Although in Chattogram it was not as violent as in Dhaka-Narayanganj, it was politically more coherent and popular. Not only the newly formed Awami Muslim League and the students and cultural activists of the banned Communist Party but also part of the ruling Muslim League, members of the Constituent Assembly and leaders of the Tamaddun Majlis also actively participated in the language movement here.
In addition, the participation of workers made the movement radical which was led by political and cultural activists. The first poem of Ekushey was written in Chattogram. Naming of roads after the martyrs of Ekushey and the initiative to establish the first Shaheed Minar were also done for the first time here.
On 27 January 1952, at a meeting of the Muslim League in Dhaka, Khwaja Nazimuddin declared that Urdu will be the only state language of Pakistan. On 31 January, the All-Party State Language Struggle Council was formed with the representatives of different political parties. The council announced a strike on 21 February to demand that Bengali be made the state language. Dhaka University Rashtrabhasha Sangram Parishad also started a campaign among the students in support of this programme.
An all-party Rashtrabhasha Sangram Parishad was formed in Chattogram on 4 February in protest of Khwaja Nazimuddin's statement. The all-party Rashtrabhasha Sangram Parishad formed in Dhaka was student dependent and Dhaka University played a major role here. But in Chattogram, the Sangram Parishad was represented by political parties and different cultural, worker, youth and student organisations. From 4 February, the All-Party Rashtrabhasha Sangram Parishad of Chattagram undertook various programmes to make the strike called on 21 February successful.
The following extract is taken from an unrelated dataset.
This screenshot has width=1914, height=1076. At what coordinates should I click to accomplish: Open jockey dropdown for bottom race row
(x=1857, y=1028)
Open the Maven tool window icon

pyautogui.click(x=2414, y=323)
The student strike in Chattogram was being observed peacefully, but it intensified after the news of the police shooting on students in Dhaka was spread. Spontaneous hartal was called on 22 February which was also observed in the rural areas of greater Chattogram. The hartal continued on 23 February and a huge public meeting was held on the next day at Laldighi Maidan.
Chowdhury Harunur Rashid recited a poem "Kandte Ashini Fanshir Dabi Niye Eshechi" written by Mahbub-ul-Alam Chowdhury in protest of the police brutality at the meeting. He was arrested on 5 March for this. On 25 February, a procession was held by the students and a student-public meeting was held at Laldighi Maidan on the next day.
Students from rural areas also participated in that meeting. On 27 February, two members of the Constituent Assembly in Chattogram supported the demand for making Bangla a state language and promised to resign if necessary if it is not accepted. The students' strike and meeting continued on 28 February and the female students also joined there.
On 1 March, workers arranged a rally condemning the firing on students and people in Dhaka and demanded the resignation of the government. On 5 March, the country's largest public meeting regarding the movement was held at Laldighi Maidan. The meeting was presided by District Awami Muslim League President Sheikh Mozaffar Ahmed. Prominent personalities in Chattogram including MA Aziz, Nabi Chowdhury, Zahur Ahmad Chowdhury, Azizur Rahman gave speeches at the meeting.
The unique feature of the language movement in Chattogram is that it was spread to the rural areas as well including in Boalkhali, Fatikchhari, Nazirhat, Hathazari, Patia, Satkania, Raozan, Sitakunda, Mirershwarai and Cox's Bazar.
The language movement in Chattogram received huge support from the people. Wherever there was a procession in town or village, people joined it. Political parties, cultural institutions, professional organisations and students in Chattogram showed a great deal of creativity in the language movement.
Sharif Shamshir is a researcher and writer of the book Language Movement in Chattogram.